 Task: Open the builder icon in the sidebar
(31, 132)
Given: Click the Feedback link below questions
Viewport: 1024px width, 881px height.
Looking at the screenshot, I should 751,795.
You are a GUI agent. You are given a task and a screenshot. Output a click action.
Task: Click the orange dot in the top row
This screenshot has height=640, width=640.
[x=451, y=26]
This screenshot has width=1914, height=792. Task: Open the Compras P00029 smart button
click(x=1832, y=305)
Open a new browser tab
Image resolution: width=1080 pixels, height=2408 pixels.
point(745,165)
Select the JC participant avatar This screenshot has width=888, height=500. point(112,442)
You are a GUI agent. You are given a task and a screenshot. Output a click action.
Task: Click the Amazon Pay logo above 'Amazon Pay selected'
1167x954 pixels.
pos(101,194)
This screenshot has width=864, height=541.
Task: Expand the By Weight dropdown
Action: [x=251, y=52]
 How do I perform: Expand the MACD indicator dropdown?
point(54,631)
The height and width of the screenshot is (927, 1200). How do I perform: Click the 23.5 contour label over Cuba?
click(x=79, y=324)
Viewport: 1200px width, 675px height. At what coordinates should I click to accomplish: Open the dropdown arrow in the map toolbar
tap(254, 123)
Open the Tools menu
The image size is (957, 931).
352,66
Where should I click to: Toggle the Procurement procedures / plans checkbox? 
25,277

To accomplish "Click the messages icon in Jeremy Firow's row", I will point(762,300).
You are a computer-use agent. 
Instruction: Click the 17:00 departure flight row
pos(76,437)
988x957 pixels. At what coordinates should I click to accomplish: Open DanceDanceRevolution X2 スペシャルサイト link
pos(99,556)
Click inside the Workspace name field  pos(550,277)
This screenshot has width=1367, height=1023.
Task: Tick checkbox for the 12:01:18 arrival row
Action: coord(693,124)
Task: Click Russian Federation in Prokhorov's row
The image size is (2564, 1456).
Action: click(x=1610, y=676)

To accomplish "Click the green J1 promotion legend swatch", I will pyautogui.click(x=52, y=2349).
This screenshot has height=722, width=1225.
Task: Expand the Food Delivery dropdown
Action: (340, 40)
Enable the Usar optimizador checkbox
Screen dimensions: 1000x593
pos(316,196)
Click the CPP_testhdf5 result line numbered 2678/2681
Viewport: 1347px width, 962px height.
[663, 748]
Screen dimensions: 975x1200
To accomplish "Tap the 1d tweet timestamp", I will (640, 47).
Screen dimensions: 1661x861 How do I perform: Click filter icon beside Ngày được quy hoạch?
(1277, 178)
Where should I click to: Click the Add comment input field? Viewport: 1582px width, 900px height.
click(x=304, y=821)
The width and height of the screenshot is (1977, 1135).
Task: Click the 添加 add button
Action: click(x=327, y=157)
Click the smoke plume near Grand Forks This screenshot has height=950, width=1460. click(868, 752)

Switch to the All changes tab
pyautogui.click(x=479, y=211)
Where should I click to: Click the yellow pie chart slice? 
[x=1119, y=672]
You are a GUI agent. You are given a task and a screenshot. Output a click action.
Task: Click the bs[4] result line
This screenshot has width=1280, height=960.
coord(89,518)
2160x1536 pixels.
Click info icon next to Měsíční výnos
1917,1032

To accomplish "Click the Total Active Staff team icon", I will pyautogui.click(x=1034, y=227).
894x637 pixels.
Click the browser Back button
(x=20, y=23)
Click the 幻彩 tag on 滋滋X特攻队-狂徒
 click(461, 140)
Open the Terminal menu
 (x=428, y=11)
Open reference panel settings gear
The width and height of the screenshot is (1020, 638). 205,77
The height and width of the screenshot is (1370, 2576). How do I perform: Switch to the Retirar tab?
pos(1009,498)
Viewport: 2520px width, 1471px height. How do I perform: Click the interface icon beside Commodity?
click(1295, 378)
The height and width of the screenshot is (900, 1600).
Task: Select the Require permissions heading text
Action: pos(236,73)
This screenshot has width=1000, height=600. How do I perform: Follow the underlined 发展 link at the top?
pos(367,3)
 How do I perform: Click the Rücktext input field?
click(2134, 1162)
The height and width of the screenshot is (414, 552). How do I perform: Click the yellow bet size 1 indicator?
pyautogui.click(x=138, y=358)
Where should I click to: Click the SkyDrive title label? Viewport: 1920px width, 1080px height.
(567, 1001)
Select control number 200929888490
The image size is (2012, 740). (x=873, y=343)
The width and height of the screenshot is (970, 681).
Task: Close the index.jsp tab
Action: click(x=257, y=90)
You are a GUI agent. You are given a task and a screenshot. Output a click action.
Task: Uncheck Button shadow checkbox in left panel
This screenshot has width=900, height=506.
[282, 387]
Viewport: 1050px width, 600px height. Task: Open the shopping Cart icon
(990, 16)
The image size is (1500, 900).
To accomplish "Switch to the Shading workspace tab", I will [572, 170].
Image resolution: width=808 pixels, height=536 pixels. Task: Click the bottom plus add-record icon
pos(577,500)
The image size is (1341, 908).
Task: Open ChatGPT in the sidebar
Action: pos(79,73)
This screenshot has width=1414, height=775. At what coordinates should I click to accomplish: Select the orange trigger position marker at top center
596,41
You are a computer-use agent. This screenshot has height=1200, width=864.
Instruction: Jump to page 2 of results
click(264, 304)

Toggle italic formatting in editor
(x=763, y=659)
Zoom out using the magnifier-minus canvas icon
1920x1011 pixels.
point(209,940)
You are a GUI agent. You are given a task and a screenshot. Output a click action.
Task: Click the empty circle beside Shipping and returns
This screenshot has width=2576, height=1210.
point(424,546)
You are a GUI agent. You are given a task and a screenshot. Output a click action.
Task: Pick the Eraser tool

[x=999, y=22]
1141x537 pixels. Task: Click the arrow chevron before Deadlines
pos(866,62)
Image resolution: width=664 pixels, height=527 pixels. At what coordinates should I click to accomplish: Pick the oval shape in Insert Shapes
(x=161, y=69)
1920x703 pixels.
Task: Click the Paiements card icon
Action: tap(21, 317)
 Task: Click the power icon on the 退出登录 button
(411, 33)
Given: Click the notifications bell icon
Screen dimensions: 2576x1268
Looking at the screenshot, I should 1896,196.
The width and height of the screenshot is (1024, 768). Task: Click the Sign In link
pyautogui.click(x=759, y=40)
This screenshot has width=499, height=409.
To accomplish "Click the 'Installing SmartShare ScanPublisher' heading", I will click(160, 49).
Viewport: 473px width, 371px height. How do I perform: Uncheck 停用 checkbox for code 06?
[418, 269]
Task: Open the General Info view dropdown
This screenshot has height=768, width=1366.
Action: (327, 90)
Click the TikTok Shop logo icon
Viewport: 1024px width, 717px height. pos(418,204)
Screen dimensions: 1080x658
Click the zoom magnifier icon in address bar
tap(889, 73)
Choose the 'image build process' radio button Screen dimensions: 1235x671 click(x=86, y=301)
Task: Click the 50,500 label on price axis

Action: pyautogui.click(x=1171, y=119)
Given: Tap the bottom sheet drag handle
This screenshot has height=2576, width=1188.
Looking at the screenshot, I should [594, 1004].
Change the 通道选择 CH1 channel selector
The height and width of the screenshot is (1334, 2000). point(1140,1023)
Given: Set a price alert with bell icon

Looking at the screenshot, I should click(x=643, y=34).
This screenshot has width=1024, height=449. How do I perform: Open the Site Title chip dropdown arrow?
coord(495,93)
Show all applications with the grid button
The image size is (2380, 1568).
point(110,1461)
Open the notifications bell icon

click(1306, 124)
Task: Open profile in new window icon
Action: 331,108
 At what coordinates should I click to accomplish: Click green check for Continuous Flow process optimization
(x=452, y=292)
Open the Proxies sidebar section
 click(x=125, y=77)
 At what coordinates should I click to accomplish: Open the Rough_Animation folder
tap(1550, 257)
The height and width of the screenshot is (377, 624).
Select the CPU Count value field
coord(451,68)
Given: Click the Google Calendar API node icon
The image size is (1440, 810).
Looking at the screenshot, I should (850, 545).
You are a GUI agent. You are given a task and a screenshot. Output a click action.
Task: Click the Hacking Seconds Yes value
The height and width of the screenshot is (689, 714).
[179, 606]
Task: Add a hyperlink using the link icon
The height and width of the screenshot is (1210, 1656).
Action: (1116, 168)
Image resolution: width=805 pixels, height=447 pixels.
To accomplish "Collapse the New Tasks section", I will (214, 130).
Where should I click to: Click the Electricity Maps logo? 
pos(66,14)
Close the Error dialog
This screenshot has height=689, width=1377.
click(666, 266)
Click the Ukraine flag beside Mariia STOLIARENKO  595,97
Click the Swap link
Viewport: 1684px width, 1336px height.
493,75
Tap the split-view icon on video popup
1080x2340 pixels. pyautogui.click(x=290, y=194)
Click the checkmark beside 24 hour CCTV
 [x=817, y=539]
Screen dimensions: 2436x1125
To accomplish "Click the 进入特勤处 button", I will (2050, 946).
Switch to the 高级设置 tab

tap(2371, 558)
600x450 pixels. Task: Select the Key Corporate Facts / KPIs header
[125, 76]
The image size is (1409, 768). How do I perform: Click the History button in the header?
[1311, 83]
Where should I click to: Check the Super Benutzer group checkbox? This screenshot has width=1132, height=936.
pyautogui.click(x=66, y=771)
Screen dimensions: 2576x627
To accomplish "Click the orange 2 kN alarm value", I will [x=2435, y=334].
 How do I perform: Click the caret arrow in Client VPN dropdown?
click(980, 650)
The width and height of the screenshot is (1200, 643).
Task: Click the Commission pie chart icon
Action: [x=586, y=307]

+--

▸ PROBLEM: Please write out the items word for word, from the line containing "Image resolution: width=805" through the end of the items.

▸ TASK OUTPUT:
Image resolution: width=805 pixels, height=447 pixels.
To accomplish "Collapse the New Tasks section", I will (214, 130).
Where should I click to: Click the Electricity Maps logo? 
pos(66,14)
Close the Error dialog
This screenshot has height=689, width=1377.
click(666, 266)
Click the Ukraine flag beside Mariia STOLIARENKO  595,97
Click the Swap link
Viewport: 1684px width, 1336px height.
493,75
Tap the split-view icon on video popup
1080x2340 pixels. pyautogui.click(x=290, y=194)
Click the checkmark beside 24 hour CCTV
 [x=817, y=539]
Screen dimensions: 2436x1125
To accomplish "Click the 进入特勤处 button", I will (2050, 946).
Switch to the 高级设置 tab

tap(2371, 558)
600x450 pixels. Task: Select the Key Corporate Facts / KPIs header
[125, 76]
The image size is (1409, 768). How do I perform: Click the History button in the header?
[1311, 83]
Where should I click to: Check the Super Benutzer group checkbox? This screenshot has width=1132, height=936.
pyautogui.click(x=66, y=771)
Screen dimensions: 2576x627
To accomplish "Click the orange 2 kN alarm value", I will [x=2435, y=334].
 How do I perform: Click the caret arrow in Client VPN dropdown?
click(980, 650)
The width and height of the screenshot is (1200, 643).
Task: Click the Commission pie chart icon
Action: [x=586, y=307]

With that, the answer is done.